17 May 2017 EXTRACTING DATA FROM TALEO
Over the past few years we have seen companies focusing more and more on Human Resources / Human Capital activities. This is no surprise, considering that nowadays a large number of businesses depend more on people skills and creativity than on machinery or capital, so hiring the right people has become a critical process. As a consequence, more and more emphasis is put on having the right software to support HR/HC activities, and this in turn leads to the necessity of building a BI solution on top of those systems for a correct evaluation of processes and resources. One of the most commonly used HR systems is Taleo, an Oracle product that resides in the cloud, so there is no direct access to its underlying data. Nevertheless, most BI systems are still on-premise, so if we want to use Taleo data, we need to extract it from the cloud first.

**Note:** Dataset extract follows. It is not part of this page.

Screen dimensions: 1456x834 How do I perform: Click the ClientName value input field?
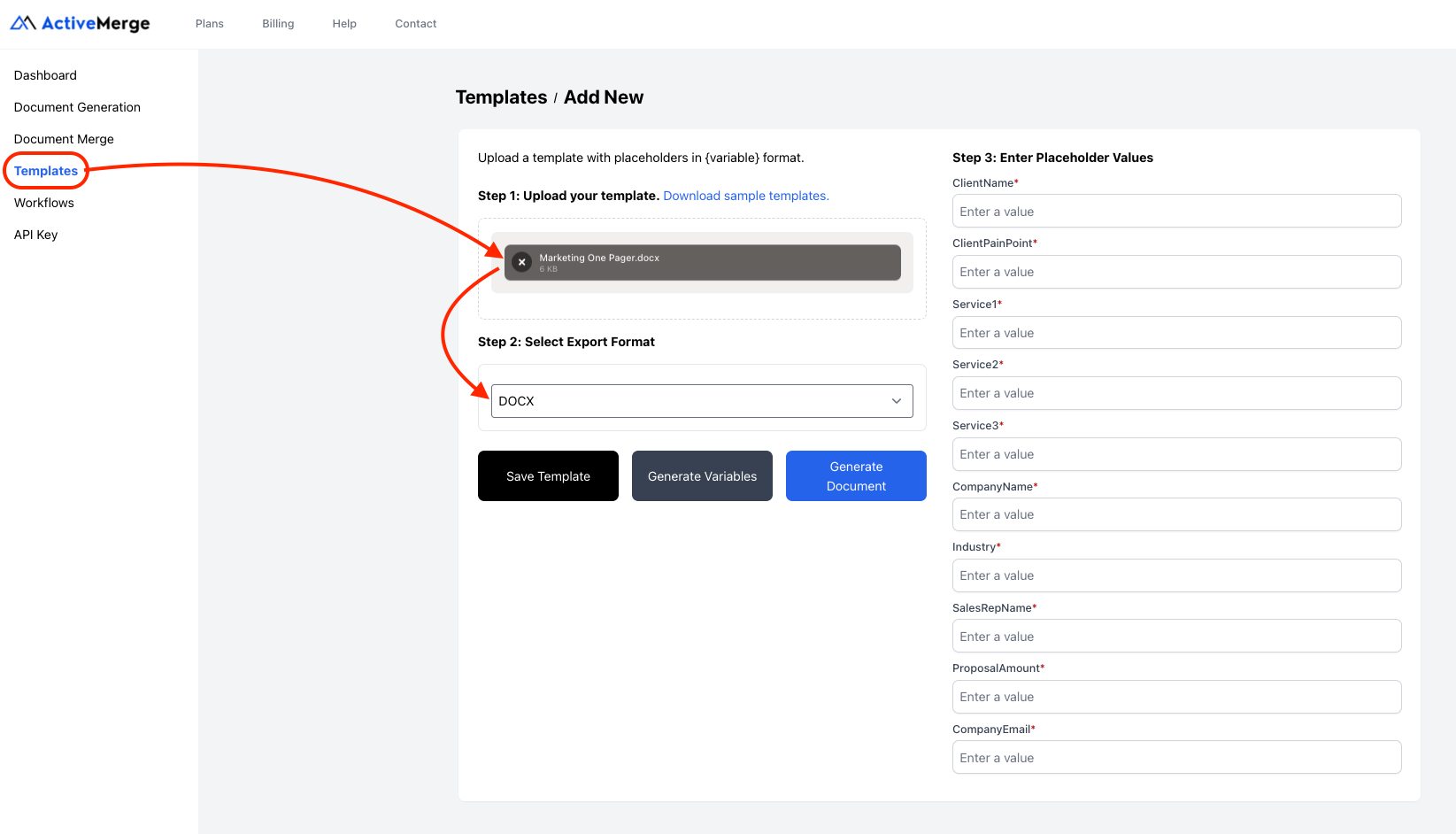coord(1175,211)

1. Taleo data extraction methods
As mentioned before, there is no way of direct access to Taleo data; nevertheless, there are several ways to extract it, and once extracted we will be able to use it in the BI solution:
• | Querying Taleo API |
• | Using Cloud Connector |
• | Using Taleo Connect Client |
API is very robust, but the most complex of the methods, since it requires a separate application to be written. Usually, depending on the configuration of the BI system, either Oracle Cloud Connector, Taleo Connect Client or a combination of both is used.

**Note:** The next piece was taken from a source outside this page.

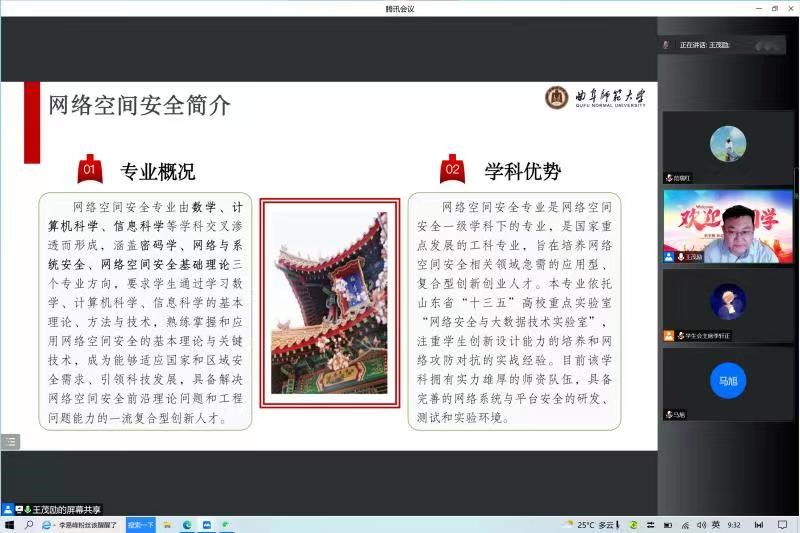Toggle the 英 input language indicator
Screen dimensions: 800x533
(x=714, y=525)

Figure 1: Cloud connector in ODI objects tree |
Oracle Cloud Connector is a component of OBI Apps, and essentially it’s Java code that replicates Taleo entities / tables. It’s also easy to use: just by creating any Load Plan in BIACM using Taleo as the source system, a series of calls to Cloud Connector are generated that effectively replicate Taleo tables to local schema. Although it works well, it has 2 significant disadvantages:
• | It’s only available as a component of BI Apps |
• | It doesn’t extract Taleo UDFs |
So even if we have BI Apps installed and we use Cloud Connector, there will be some columns (UDFs) that will not get extracted. This is why the use of Taleo Connect Client is often a must.
2. Taleo Connect Client
Taleo Connect Client is a tool that is used to export or import data from / to Taleo. In this article we’re going to focus on extraction. It can extract any field, including UDFs, so it can be used in combination with BI Apps Cloud Connector or, if that’s not available, then as a unique extraction tool. There are versions for both Windows and Linux operating systems. Let’s look at the Windows version first.

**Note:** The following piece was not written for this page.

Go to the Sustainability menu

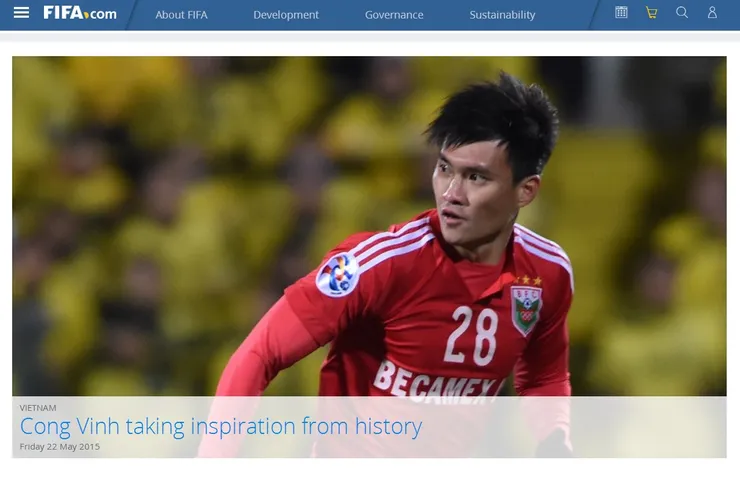coord(502,15)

Part 1 – Installation & running:
Taleo Connect Client can be downloaded from the Oracle e-delivery website; just type Taleo Connect Client into the searcher and you will see it on the list. Choose the necessary version, select Application Installer and Application Data Model (required!), remembering that it must match the version of the Taleo application you will be working with; then just download and install. Important – the Data Model must be installed before the application is installed.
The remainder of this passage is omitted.